[START OF Records shown]
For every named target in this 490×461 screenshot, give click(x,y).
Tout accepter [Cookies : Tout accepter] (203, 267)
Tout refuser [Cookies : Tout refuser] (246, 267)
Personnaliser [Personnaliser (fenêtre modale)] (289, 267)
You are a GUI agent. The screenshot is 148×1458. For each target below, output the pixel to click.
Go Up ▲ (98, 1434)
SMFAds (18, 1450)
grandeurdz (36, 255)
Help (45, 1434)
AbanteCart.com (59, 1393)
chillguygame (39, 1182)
[END OF Records shown]
[START OF Records shown]
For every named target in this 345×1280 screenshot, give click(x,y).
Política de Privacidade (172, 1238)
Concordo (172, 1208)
[END OF Records shown]
Reproduce verbatim the items from the line containing "For every named target in this 490×461" to the line containing "Help (45, 1434)", including both of those lines.

### Exercise result
For every named target in this 490×461 screenshot, give click(x,y).
Tout accepter [Cookies : Tout accepter] (203, 267)
Tout refuser [Cookies : Tout refuser] (246, 267)
Personnaliser [Personnaliser (fenêtre modale)] (289, 267)
You are a GUI agent. The screenshot is 148×1458. For each target below, output the pixel to click.
Go Up ▲ (98, 1434)
SMFAds (18, 1450)
grandeurdz (36, 255)
Help (45, 1434)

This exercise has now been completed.